(Note: This is related to the post on Laplace’s rule).
For each interval length $s$ we have a sequence of binary variables
$Y_{1}(s),Y_{2}(s),\ldots Y_{n/s}(s)$. We want to connect these variables,
for each $s$, in a meaningful way and apply Laplace’s rule. One way
to do so is by assuming a latent Poisson process.
Let $X_{t}$ be a Poisson process with parameter $\lambda$, $t\in[0,n]$.
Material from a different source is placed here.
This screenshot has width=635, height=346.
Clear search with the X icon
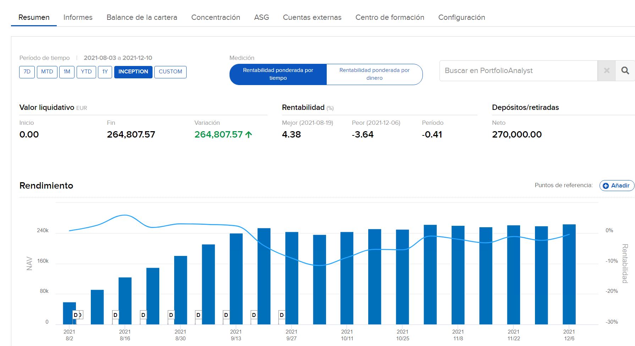click(607, 71)

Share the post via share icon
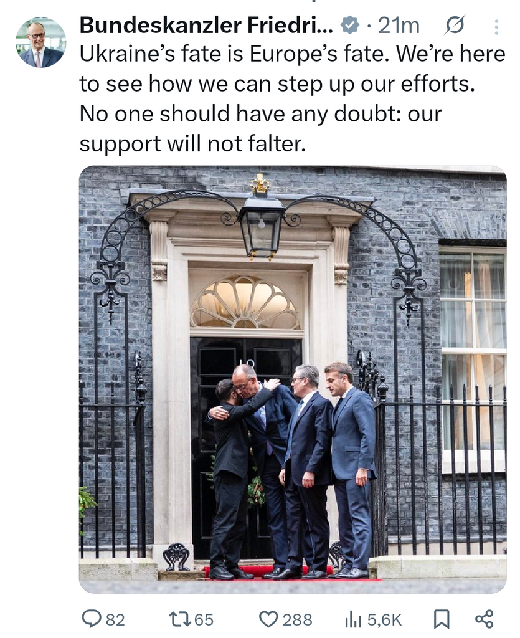pos(485,619)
Then the number of observations in the time frame $[t,t+s]$ is distributed
as
$$ X_{t+s}-X_{t}\sim\text{Poisson}(\lambda s). $$
A natural way to make $X_{t+s}-X_{t}$ into a binary variable is to
use
$$ Y_{i}(s)=1[X_{t+s}-X_{t}=0]. $$
Then it follows that
$$ P(Y_{i}(s)=1)=e^{-\lambda s}. $$
To apply Laplace’s rule on a fixed time scale $s_{0}$, such as days,
we’ll have to make the prior over $\pi(s_{0})=e^{-\lambda s_{0}}$
uniform. This is equivalent to $\lambda s_{0}\sim\textrm{Exp}(1)$, or $\lambda\sim\textrm{Exp}(1/s_{0})$.
Now, if we want to look at another time scale $s_{1}$, the induced
prior for the success propability $\pi(s_{1})=e^{-\lambda s_{1}}$
is
$$ \pi(s_{1})=\pi(s_{0}){}^{\frac{s_{1}}{s_{0}}}\sim\text{Beta}(s_{0}/s_{1},1). $$